Sunday, 15 April 2012


Outopsya began life in Trento in 2003 on the initiative of Luca Vianini and Evan Mazzucchi and other musicians helped them along the years. The name of the band is an acronym for OUT Of PSYchical Activity and the aim of the musicians involved in this project is to blend jazz, classical music, metal and progressive rock with electronic sounds.


After a debut album titled “Sum” (Videoradio, 2009), in 2011 they released a double album on the independent label Lizard Records, “Fake”, a complex work that was conceived as a soundtrack for an old American silent horror film directed in 1925 by Rupert Julian, The Phantom of the Opera, based on a famous novel by Gaston Leroux and starring, among others, Lon Chaney.

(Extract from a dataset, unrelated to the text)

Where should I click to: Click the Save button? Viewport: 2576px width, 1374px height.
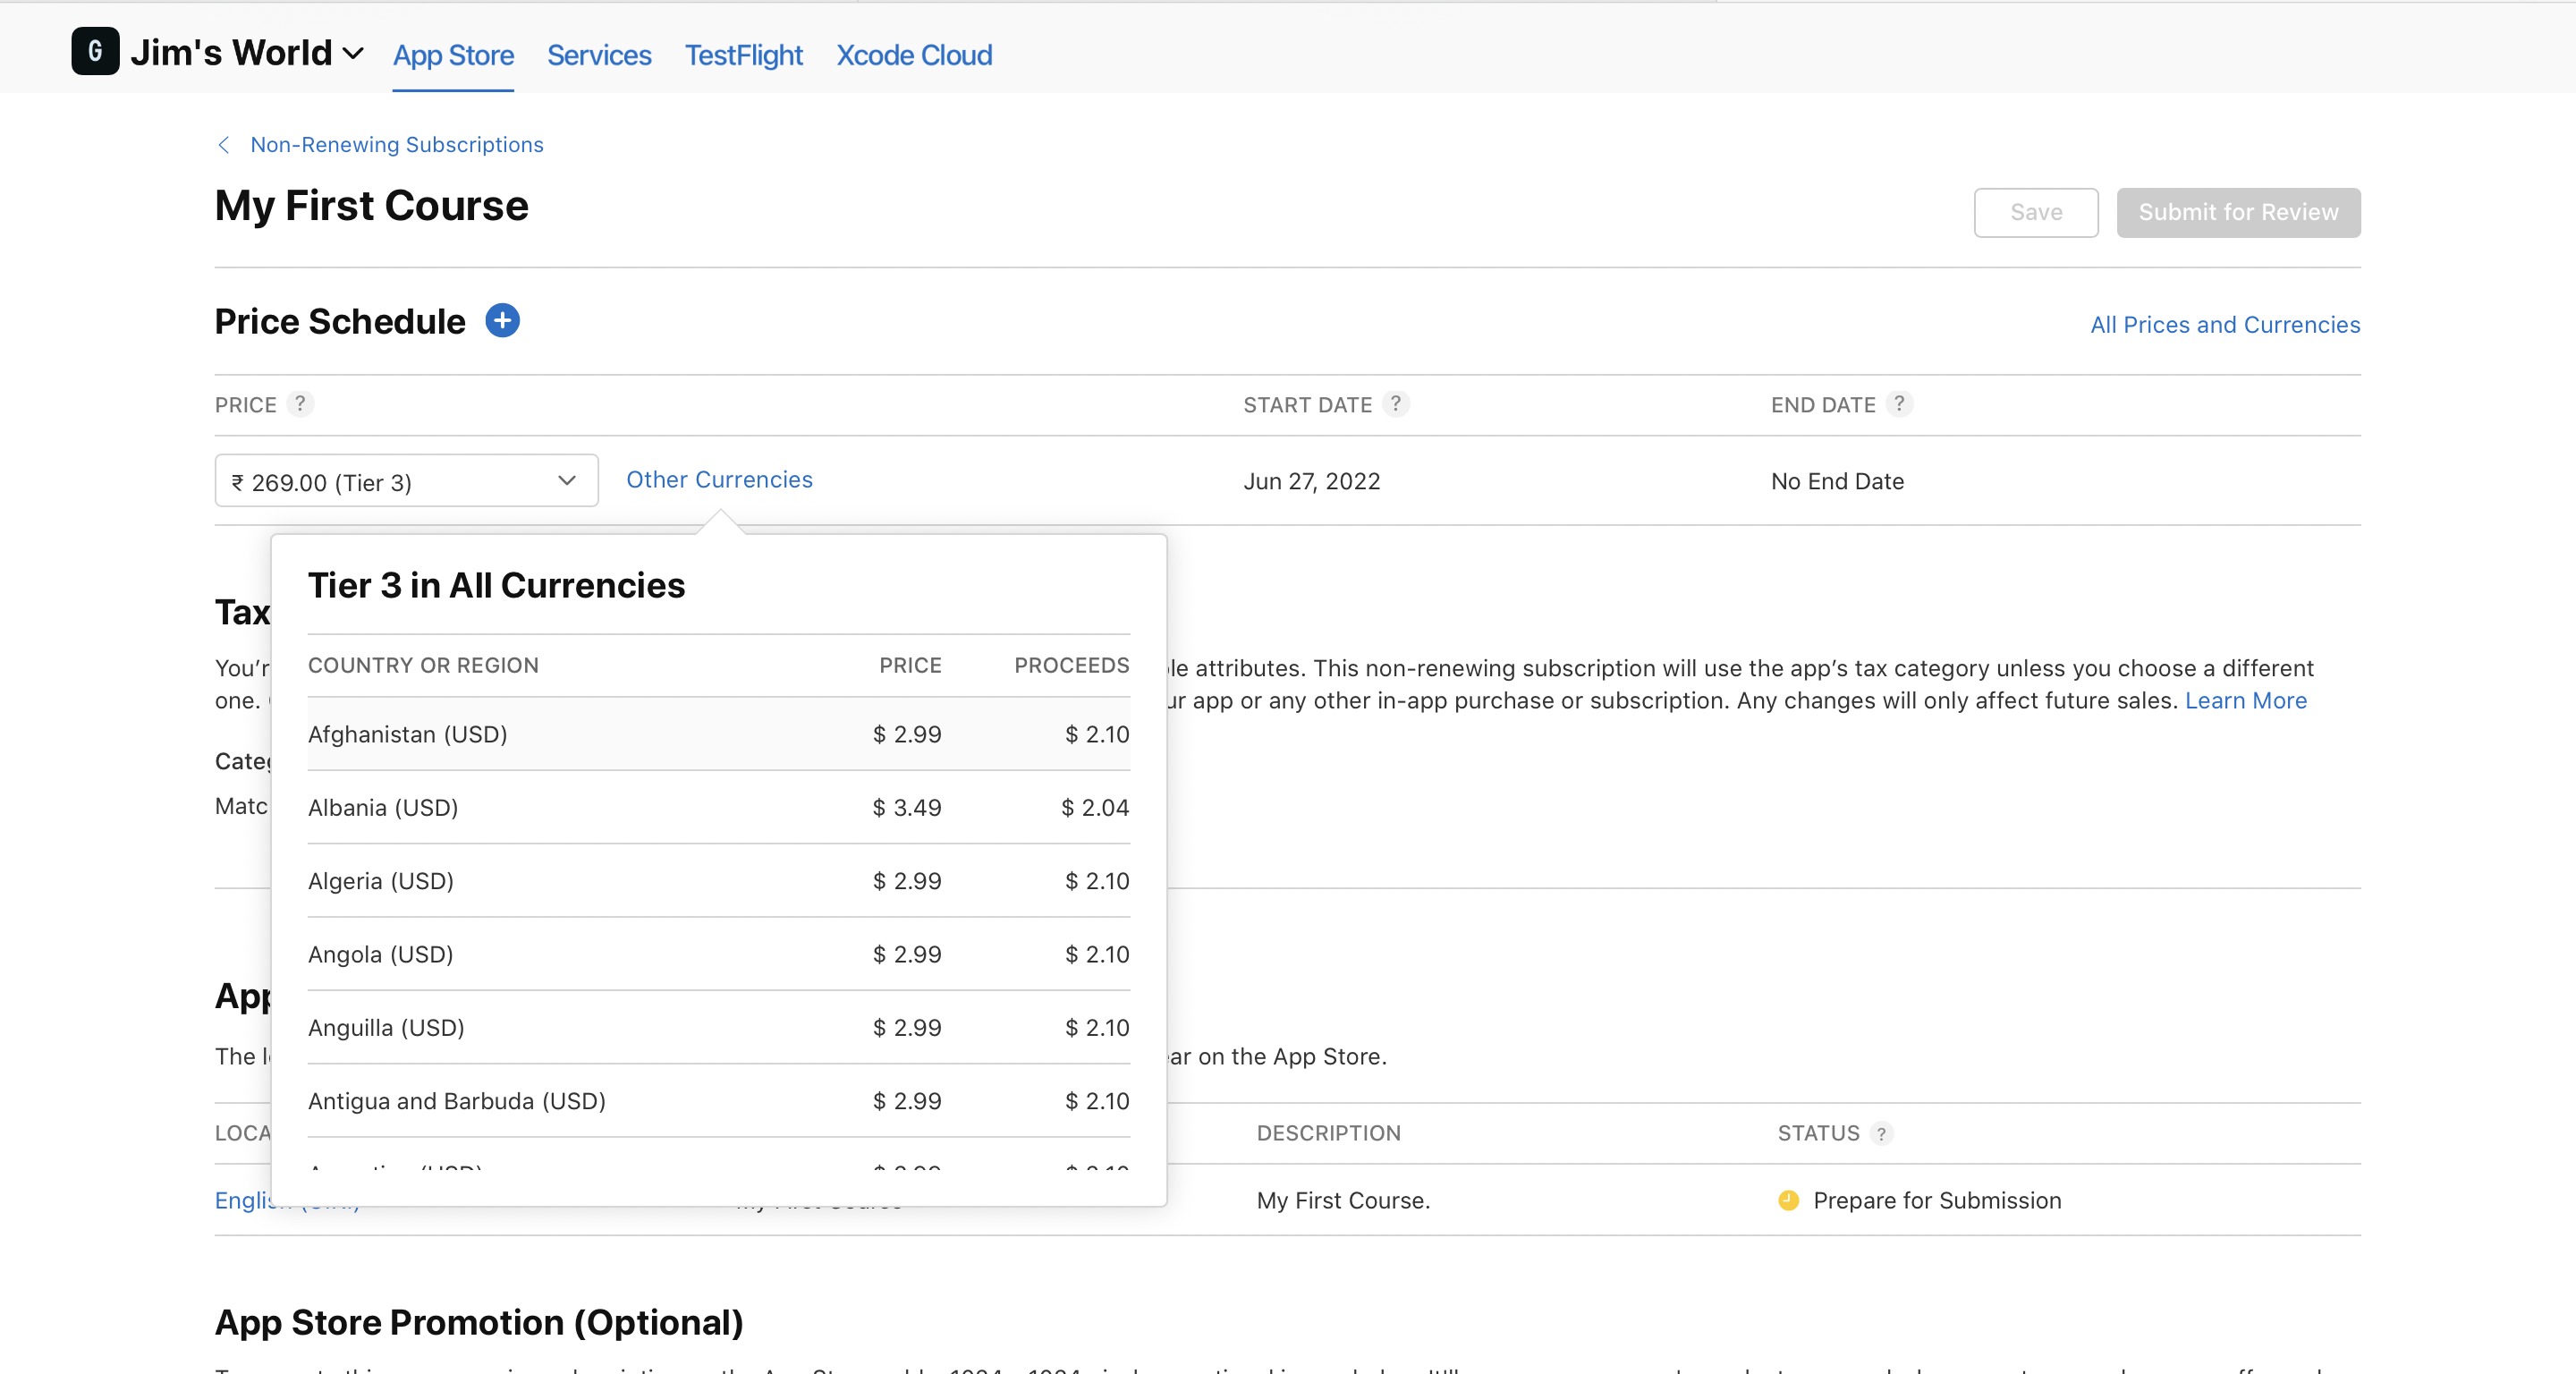coord(2035,212)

On account of copyright issues, the band couldn’t release the album with a packaging featuring a DVD with the film to combine music and images, so the they turned it into something different, adding some vocal parts with English lyrics to make it more acceptable as an autonomous work.

Outopsya’s current line up features only Luca Vianini (guitars, vocals, synthesizers, drums) who wrote the music and lyrics and Evan Mazzucchi (bass, cello) who took charge of the art-work and design: the only “guest musician” here is a computer. According to an interview with the duo, they chose the title “Fake” to underline the dichotomy between what is false and what is true in the real life. The falsity here is evoked by the electronic sounds of the computers and contrasts with the sounds of the real instruments. The album was conceived as a single long track of more than 90 minutes but to be released on CD it had to be split in two parts. The two parts are characterized by two different colours, violet for the CD1, the most challenging, experimental one and black for CD2 featuring more accessible passages.

To be honest, I have to say that without the images some passages lose their evocative strength and risk to seem redundant, boring and to dilute the many brilliant ideas that you can find in this work. Moreover there are no liner notes and the booklet doesn’t contain the lyrics (that are almost incomprehensible since the vocal parts are frequently filtered through sound effects und used as an instrument). What to do then? Well, I’ve found the film on Youtube and I watched it with the music of this album in the background. In this way even the most experimental parts make sense. It did work and I enjoyed both the film and the music!